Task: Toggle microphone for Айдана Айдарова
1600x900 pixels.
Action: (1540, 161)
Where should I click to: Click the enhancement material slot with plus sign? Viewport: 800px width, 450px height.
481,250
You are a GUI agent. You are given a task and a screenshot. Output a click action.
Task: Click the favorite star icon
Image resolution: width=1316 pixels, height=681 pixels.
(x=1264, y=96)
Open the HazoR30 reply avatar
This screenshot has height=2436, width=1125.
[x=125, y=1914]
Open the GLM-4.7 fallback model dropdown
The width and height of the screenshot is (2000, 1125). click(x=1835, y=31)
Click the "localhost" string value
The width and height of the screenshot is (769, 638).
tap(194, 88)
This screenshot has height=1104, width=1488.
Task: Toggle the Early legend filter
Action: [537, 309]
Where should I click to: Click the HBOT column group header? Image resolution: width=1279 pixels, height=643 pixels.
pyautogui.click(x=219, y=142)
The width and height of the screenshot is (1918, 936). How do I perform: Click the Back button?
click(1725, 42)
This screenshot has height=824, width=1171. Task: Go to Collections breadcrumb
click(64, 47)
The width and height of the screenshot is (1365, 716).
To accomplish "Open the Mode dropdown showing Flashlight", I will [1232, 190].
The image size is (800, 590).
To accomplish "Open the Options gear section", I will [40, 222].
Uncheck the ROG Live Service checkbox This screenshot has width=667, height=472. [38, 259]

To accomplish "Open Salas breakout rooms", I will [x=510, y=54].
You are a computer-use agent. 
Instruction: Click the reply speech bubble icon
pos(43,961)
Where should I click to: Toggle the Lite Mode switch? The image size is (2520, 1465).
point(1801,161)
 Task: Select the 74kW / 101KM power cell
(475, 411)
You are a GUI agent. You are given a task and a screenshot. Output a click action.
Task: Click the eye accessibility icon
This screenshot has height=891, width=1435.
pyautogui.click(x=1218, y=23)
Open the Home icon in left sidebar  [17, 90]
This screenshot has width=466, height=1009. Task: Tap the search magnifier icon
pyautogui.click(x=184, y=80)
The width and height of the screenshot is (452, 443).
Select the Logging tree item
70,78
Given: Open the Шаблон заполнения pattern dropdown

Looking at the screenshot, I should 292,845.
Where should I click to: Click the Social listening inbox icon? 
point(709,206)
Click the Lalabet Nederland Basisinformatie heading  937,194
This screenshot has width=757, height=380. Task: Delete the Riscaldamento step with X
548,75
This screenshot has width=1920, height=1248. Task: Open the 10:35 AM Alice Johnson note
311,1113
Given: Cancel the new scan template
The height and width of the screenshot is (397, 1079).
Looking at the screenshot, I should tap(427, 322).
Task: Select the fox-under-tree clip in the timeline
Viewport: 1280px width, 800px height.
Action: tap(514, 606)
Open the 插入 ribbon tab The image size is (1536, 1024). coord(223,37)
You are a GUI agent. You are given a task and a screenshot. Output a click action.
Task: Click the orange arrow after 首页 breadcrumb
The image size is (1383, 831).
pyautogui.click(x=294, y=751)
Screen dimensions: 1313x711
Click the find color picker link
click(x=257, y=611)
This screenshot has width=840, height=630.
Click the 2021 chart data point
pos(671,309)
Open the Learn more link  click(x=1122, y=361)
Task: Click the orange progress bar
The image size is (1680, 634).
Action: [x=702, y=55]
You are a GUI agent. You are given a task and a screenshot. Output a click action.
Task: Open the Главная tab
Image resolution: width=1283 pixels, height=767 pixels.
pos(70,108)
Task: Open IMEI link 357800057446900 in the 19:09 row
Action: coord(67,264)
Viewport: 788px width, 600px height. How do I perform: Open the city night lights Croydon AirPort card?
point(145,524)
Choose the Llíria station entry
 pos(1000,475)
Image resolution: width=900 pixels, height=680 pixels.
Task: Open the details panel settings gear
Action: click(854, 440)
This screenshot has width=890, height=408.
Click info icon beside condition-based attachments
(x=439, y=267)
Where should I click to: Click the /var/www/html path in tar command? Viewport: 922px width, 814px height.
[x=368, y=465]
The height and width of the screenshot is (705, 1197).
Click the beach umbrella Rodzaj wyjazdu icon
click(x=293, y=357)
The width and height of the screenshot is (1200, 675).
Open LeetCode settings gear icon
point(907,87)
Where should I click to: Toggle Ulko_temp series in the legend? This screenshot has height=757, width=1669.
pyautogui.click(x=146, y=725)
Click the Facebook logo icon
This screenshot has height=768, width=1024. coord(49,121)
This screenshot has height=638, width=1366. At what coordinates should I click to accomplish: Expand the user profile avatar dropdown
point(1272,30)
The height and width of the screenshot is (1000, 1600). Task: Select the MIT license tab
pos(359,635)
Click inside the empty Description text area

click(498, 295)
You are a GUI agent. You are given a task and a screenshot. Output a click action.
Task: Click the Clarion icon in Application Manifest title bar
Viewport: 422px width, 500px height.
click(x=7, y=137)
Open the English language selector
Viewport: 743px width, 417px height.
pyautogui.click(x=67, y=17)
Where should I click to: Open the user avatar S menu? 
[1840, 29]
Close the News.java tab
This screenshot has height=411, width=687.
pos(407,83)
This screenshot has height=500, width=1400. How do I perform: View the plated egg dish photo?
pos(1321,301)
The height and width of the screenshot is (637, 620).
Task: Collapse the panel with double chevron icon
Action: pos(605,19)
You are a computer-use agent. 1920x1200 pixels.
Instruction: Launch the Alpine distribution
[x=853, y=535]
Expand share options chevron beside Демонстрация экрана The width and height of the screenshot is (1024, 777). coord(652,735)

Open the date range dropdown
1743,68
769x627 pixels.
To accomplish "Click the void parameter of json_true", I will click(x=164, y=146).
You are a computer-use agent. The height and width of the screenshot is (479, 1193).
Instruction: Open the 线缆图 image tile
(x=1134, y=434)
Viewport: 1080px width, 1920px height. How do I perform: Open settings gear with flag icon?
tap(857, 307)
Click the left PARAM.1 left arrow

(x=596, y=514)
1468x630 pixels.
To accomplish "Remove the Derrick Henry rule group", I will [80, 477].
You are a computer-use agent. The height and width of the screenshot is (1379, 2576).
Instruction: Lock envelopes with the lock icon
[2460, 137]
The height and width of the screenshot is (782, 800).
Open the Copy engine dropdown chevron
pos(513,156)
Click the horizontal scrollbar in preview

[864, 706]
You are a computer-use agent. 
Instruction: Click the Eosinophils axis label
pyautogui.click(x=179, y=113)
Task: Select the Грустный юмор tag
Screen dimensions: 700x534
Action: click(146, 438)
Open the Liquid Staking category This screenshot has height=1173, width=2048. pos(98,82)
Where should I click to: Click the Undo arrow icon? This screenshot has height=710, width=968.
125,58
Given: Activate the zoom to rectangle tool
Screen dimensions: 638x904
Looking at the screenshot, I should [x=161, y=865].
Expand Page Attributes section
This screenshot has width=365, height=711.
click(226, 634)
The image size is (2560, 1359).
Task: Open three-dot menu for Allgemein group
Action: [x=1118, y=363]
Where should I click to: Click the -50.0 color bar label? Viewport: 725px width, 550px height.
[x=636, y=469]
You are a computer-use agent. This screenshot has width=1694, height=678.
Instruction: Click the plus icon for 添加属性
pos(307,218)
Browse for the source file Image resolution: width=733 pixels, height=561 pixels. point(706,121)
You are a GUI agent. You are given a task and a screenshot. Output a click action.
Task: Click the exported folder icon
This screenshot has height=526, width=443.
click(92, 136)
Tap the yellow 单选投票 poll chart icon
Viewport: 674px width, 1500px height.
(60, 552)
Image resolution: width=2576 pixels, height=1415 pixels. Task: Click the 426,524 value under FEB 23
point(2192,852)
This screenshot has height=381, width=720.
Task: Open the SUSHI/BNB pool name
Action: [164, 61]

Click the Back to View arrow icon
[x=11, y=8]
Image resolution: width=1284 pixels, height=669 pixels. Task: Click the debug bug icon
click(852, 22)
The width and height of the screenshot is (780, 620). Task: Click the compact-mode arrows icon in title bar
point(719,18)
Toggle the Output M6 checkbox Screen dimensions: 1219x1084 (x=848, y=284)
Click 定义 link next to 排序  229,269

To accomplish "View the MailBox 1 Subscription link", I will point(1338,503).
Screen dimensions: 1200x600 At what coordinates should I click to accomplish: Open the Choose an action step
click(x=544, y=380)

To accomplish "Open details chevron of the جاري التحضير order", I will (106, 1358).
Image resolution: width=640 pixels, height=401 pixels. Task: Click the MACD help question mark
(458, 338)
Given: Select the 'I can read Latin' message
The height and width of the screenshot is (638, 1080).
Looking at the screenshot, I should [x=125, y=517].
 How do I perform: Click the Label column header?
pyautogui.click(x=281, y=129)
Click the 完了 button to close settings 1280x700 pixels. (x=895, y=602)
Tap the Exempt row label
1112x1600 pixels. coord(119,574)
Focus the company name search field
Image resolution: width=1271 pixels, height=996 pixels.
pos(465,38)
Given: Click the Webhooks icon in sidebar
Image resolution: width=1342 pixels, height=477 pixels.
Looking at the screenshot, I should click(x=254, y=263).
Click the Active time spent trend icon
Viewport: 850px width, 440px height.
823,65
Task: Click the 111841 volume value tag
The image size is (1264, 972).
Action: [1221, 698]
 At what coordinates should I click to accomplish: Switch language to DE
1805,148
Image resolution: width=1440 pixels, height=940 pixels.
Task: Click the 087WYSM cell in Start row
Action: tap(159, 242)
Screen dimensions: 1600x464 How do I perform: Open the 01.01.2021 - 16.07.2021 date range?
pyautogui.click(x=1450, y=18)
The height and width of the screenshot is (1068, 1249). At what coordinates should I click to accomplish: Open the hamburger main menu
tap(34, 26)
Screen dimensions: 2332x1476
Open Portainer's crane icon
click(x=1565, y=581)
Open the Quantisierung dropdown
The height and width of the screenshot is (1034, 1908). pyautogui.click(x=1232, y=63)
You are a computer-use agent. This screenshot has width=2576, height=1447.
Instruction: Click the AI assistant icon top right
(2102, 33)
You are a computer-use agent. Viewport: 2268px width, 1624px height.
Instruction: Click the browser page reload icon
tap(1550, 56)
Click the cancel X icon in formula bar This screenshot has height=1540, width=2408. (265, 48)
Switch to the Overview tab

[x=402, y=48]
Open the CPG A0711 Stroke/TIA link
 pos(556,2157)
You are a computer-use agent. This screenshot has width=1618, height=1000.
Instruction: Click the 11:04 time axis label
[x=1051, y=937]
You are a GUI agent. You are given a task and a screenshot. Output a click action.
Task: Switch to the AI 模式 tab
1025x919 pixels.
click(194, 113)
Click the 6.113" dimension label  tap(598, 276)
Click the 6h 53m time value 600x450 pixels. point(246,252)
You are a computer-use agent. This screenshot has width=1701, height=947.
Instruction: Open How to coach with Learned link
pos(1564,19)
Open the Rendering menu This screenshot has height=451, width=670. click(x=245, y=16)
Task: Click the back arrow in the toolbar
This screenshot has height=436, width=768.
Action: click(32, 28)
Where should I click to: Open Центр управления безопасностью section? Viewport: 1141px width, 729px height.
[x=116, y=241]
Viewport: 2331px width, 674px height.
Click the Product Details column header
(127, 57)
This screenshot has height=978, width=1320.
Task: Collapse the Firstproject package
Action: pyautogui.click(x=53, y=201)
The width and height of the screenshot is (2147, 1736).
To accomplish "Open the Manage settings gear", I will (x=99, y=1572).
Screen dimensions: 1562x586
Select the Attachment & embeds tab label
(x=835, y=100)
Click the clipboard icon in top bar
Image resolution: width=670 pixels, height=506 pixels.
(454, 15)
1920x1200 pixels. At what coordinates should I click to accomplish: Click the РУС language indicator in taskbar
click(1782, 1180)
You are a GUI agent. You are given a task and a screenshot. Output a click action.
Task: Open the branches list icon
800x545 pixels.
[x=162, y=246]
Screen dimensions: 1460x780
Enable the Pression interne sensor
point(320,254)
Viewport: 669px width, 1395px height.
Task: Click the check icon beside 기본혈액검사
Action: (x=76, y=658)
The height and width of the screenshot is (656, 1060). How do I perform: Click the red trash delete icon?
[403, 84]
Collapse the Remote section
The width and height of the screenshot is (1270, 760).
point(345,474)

**YOUR OBJECTIVE:** Copy the material from the line with "Screen dimensions: 2332x1476" to the line with "The height and width of the screenshot is (1034, 1908).", replacing "crane icon" with "whale logo" and keeping everything else unchanged.

**COMPLETE RESPONSE:**
Screen dimensions: 2332x1476
Open Portainer's whale logo
click(x=1565, y=581)
Open the Quantisierung dropdown
The height and width of the screenshot is (1034, 1908). pyautogui.click(x=1232, y=63)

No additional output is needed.